É justamente aqui que o plano de ação dos EUA parece ter vindo à luz em um momento delicado nas relações do país com o Brasil. O anúncio de tarifas pesadas e a escalada da animosidade, repleta de contornos políticos, levanta a questão sobre como o Brasil vai se encaixar nesse mundo tecnológico caminha cada vez mais binário.

O julgamento do STF sobre responsabilidade das plataformas digitais chegou a ser levantado em uma das comunicações do governo dos EUA como um dos motivos para o endurecimento das relações entre os países no contexto do tarifaço.

No front da inteligência artificial, tramita no Congresso Nacional um projeto de regulação da IA que nasceu fortemente inspirado na matriz europeia que, tanto lá como aqui, gerou críticas por impor obrigações em excesso e potencialmente inibir a inovação.

É provável que a Câmara dos Deputados avance nos debates e que o Brasil tenha até o ano que vem uma posição sobre o tema, endereçando os pontos mais controvertidos do texto que já foi aprovado no Senado Federal.

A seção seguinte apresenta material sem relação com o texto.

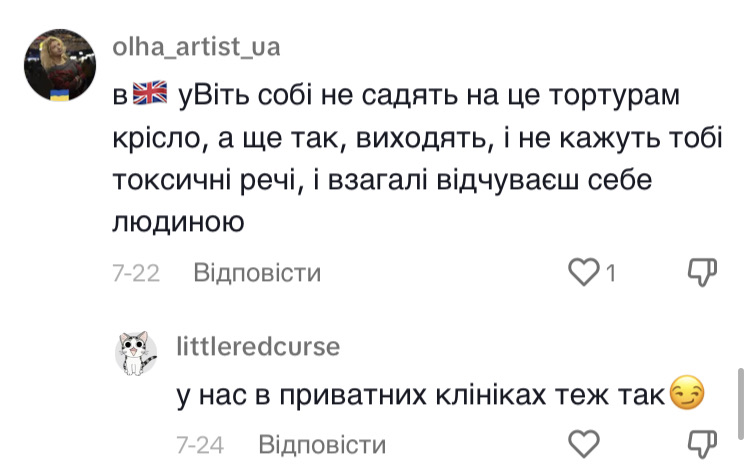Screen dimensions: 750x473
Task: Reply to olha_artist_ua via Відповісти
Action: tap(257, 272)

Certamente a cara dessa regulação não será a mesma da que foi desenhada no plano dos EUA, colocando mais um elemento de rusga no tensionamento das relações.

Enquanto o noticiário político debate a relação entre os governos, e o econômico avalia o impacto das tarifas na exportação de produtos brasileiros, existe um olhar cada vez mais importante sobre como questões sobre soberania nacional e tecnologia se intercalaram para valer.

E se hoje a decisão judicial sobre as plataformas digitais, e em especial no que atinge as redes sociais, assumiu protagonismo, podemos esperar por uma troca de guarda em breve, com os temas sobre regulação de IA entrando cada vez mais na alça de mira, com fortes impactos na política e na economia.